I read or listen to inspirational talks by successful business men and women and social entrepreneurs. These talks provide me with the necessary tools to become creative, think critically, and attain self-growth and development.

What’s your favorite movie?

I really don't have a favorite movie, but I do have a favorite documentary entitled "Not My Life," which focuses on global human trafficking. Human trafficking is a cause near to my heart because it affects millions of children, women, and men worldwide. This particular documentary is directed by Academy Award nominee Robert Bilheimer and is narrated by Glenn Close.

What is your favorite motto?

I actually have two favorite mottos.
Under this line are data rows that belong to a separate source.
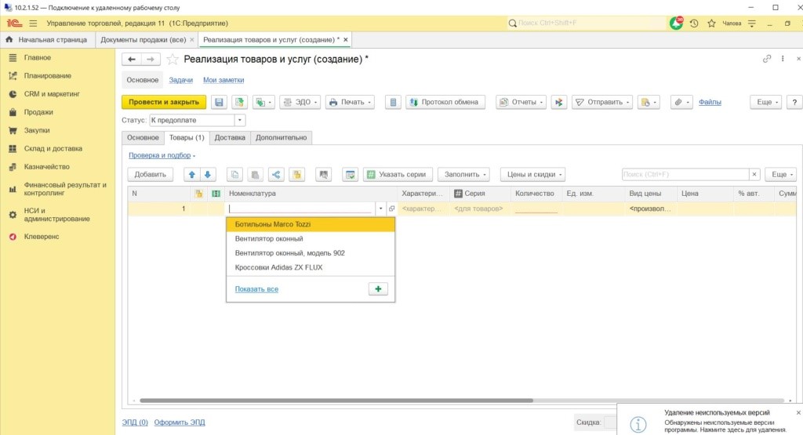Mark form as favorite with title star

173,60
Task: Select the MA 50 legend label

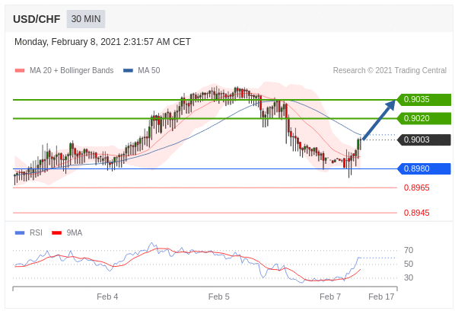Action: click(x=149, y=70)
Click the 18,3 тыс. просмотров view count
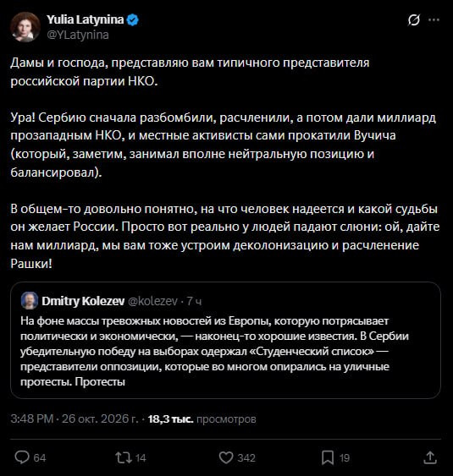453x476 pixels. tap(202, 419)
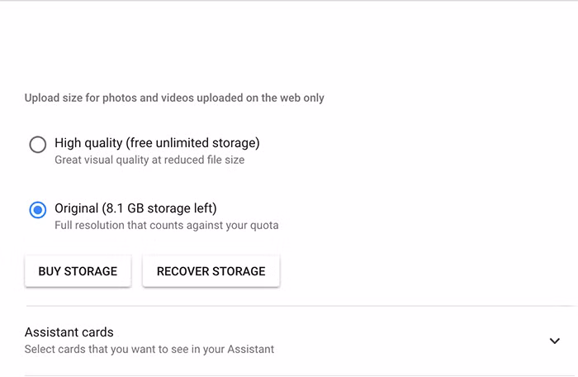
Task: Click "Great visual quality at reduced file size"
Action: 149,160
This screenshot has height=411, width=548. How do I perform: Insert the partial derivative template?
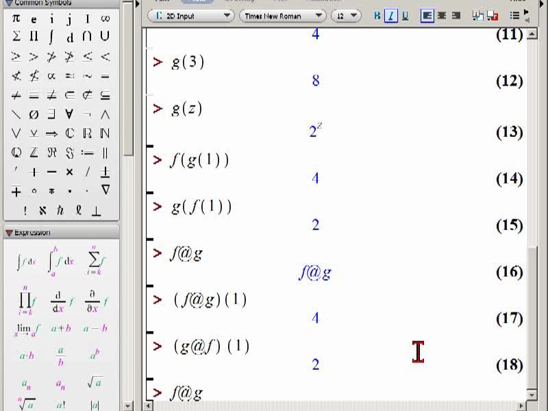click(96, 301)
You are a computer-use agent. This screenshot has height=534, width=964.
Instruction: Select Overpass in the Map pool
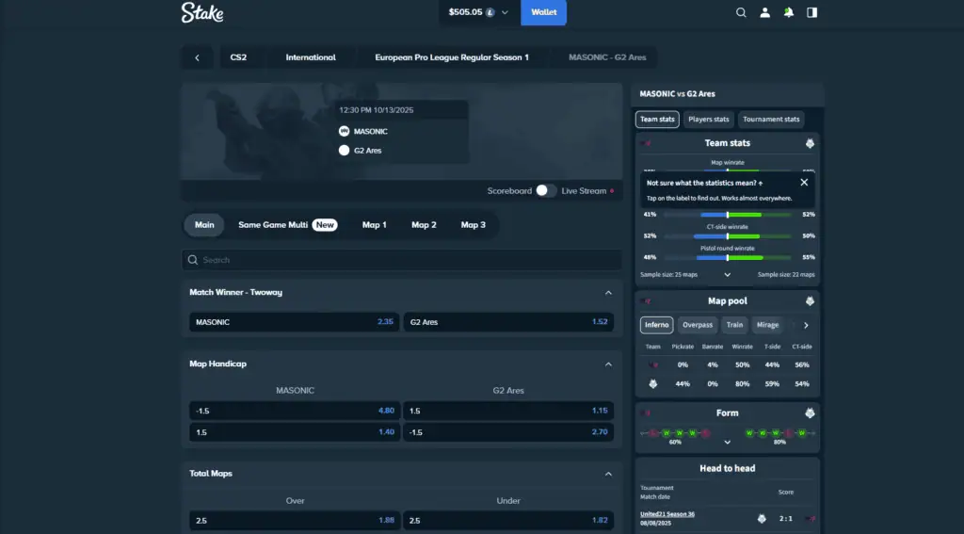[x=698, y=325]
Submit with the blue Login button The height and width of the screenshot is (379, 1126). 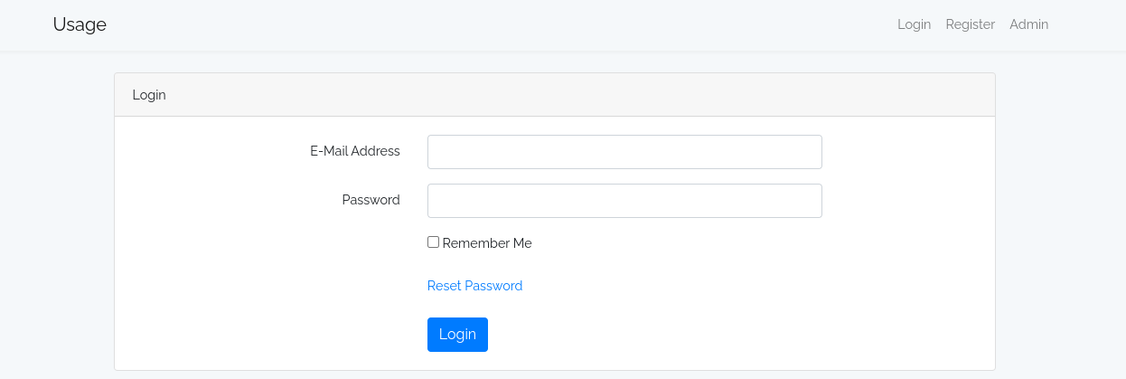(x=457, y=335)
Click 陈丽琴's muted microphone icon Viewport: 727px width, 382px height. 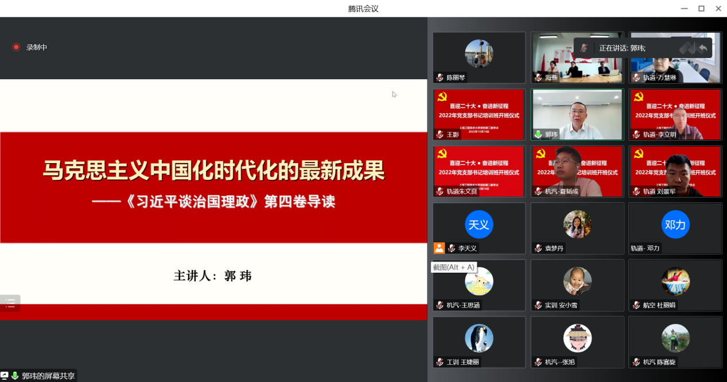tap(440, 78)
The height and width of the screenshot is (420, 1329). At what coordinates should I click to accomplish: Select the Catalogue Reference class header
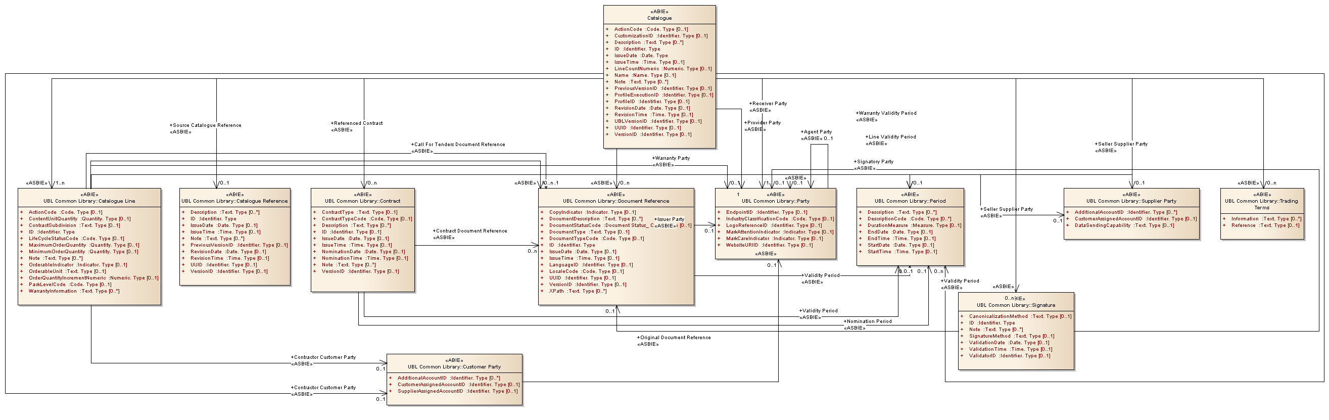234,201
The first, from John F. Kennedy's Inauguration speech in 1961: "My fellow Americans, ask not what your country can do for you, ask what you can do for your country". And the second, I coined myself during my involvement with humanitarian organizations that help children attain their maximum potential in life –"When you protect a child, you protect a generation."

What advice would you give a young researcher just starting out in your field?

Research requires honesty, humility, trust, and above all, patience. Any aspiring young scientist needs to have these qualities in order to succeed. There will be times when you may see no growth or future success in the kind of research you do, and in such situations, take a break, rethink and hang in there, because someday your discovery might change lives and the research community at large. 

Sigma Xi just celebrated its 125th year. What advances do you see in your field of research over the next 125 years?

Over the last thirty years, many infertile couples have resorted to Assisted Reproductive Technologies (ART) such as in-vitro fertilization (IVF) and intra-cytoplasmic injection (ICSI) to overcome reproductive problems. Despite the challenges of ART, including high cost, possibility of genetic defect transmission from father to son, and some ethical concerns, future research looks promising in the field of epigenetics. In addition, advances in contraception development still remain a major challenge today—all of which I believe can be overcome by basic clinical research and improvements in patient care over the coming years.